El hombre de la sonrisa cuantiosa
Fui primogénito de toda primogenitura. Primer hijo, primer nieto, primer sobrino. Se esperaban de mí grandes cosas, y, medio siglo atrás, eso significaba un título en ingeniería, medicina o abogacía. Fin de la discusión.
Para espanto de mis mayores, me inclinaba por la escritura y la pintura -cortesía de antepasados artistas-, y a medida que transcurrían los años del secundario las tensiones familiares acerca de mi futuro aumentaron. Invertía, por lo tanto, muchas horas rumiando la manera de monetizar mis pasiones, para usar el argot actual. Pero no se me ocurría nada.
Un día fui a comprar mi ejemplar de una revista que había aparecido poco antes, Humor Registrado, y cuando le di los billetes al kiosquero tuve una revelación. Si uno pagaba por esa publicación, alguien cobraba por dibujar y escribir.
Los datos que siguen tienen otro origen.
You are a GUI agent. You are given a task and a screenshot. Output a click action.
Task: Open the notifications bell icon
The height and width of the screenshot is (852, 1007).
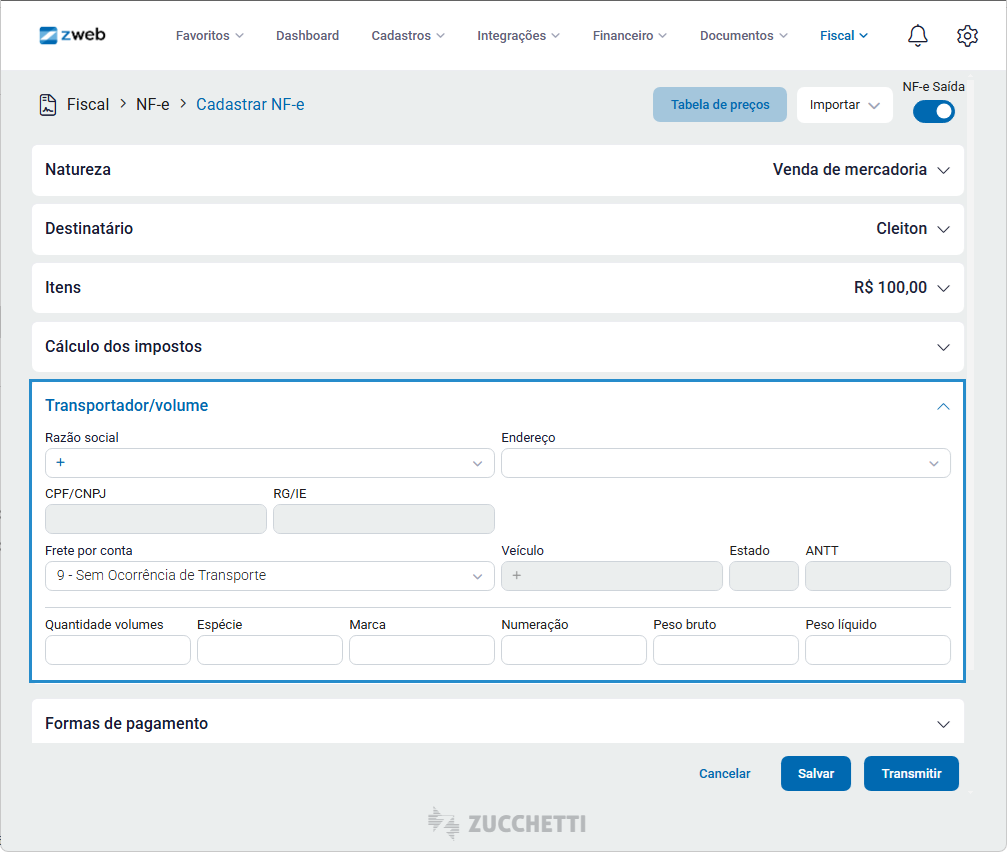917,36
Tracé entonces un plan -disparatado, quijotesco-, y un mes después, a la mañana, antes de entrar al colegio, me presenté en la redacción de la revista con once piezas de humor gráfico en una carpeta. Me abrió la puerta la coordinadora y me preguntó qué necesitaba.
-Traigo unos dibujos. Para publicar -farfullé, inquieto y nervioso.
Reveamos la escena. En la puerta había un chico de 17 años vestido con el uniforme del secundario; pantalón de lanilla gris, camisa blanca, corbata y blazer azules. La conclusión era obvia. Me preguntó:
-¿De parte de qué dibujante venís?
¡Pensaba que era un cadete! Ya había sido cadete, a los 12; etapa superada. Le respondí, indignado: "De parte de nadie. Los dibujos son míos".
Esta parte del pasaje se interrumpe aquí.